(TASK DETAILS): What is needed is an exact copy of the lines from the one containing "Click the 1星 rating distribution bar" through the last line of the records, with no pictures.

RECORDS Start Marker

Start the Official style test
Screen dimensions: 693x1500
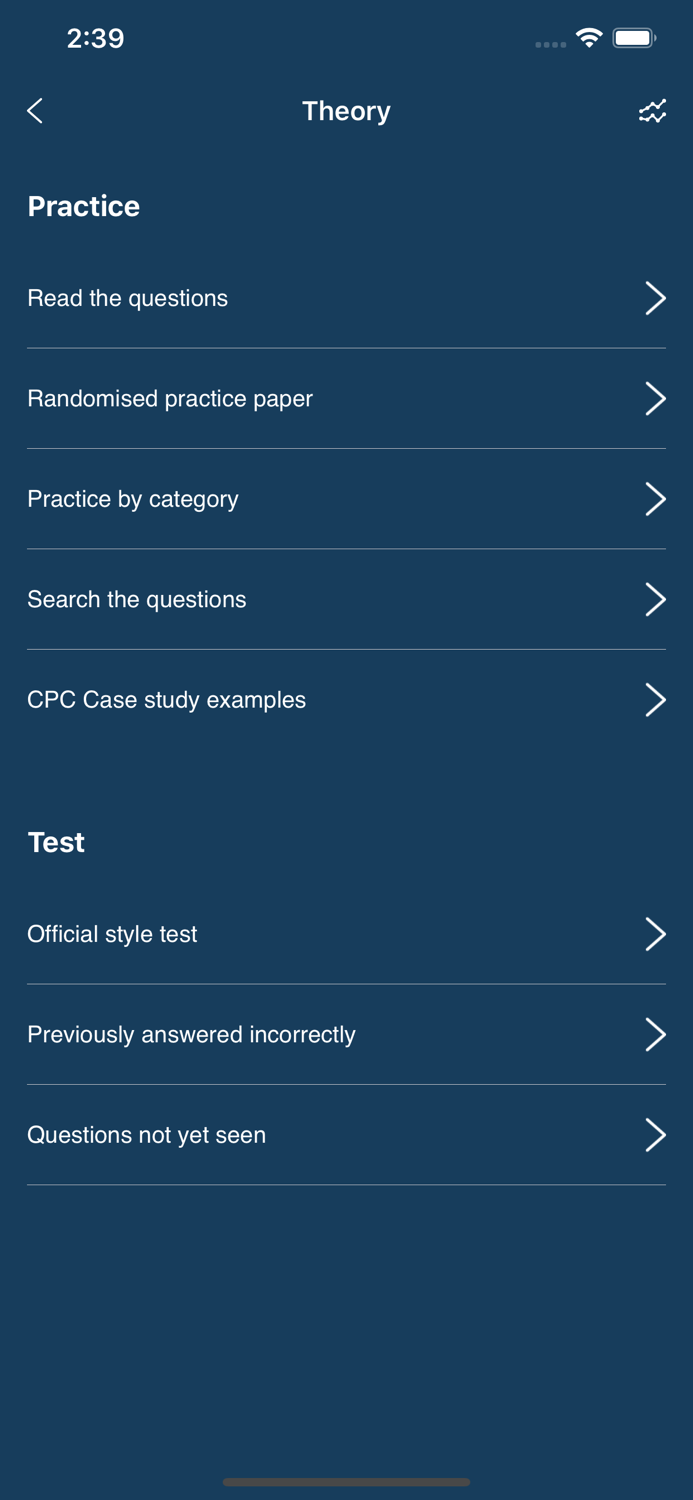pyautogui.click(x=113, y=934)
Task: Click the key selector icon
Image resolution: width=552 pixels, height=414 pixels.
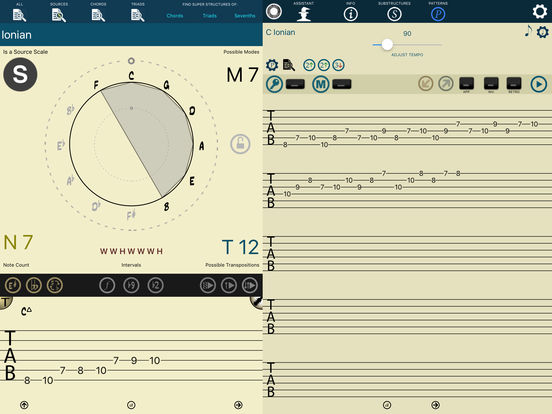Action: 274,84
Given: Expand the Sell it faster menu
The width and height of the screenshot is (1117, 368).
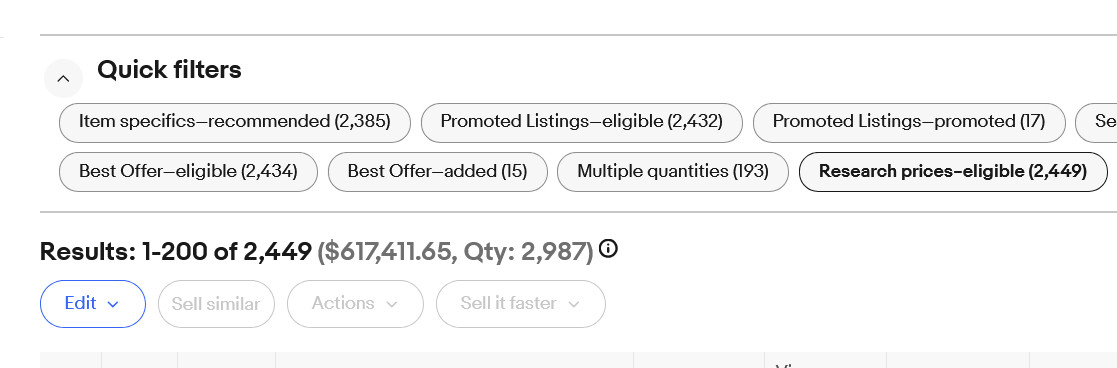Looking at the screenshot, I should coord(521,304).
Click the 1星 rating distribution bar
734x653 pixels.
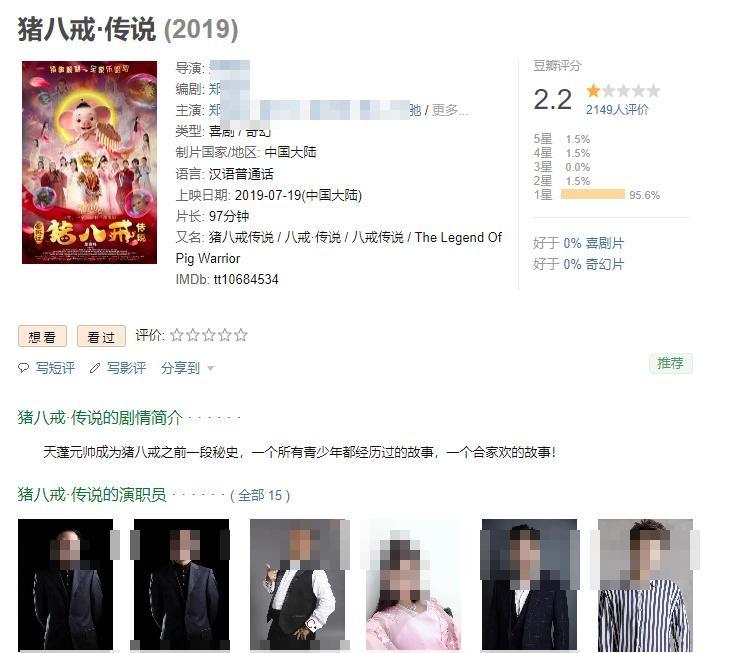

RECORDS End Marker

(FINAL ANSWER):
Click the 1星 rating distribution bar
734x653 pixels.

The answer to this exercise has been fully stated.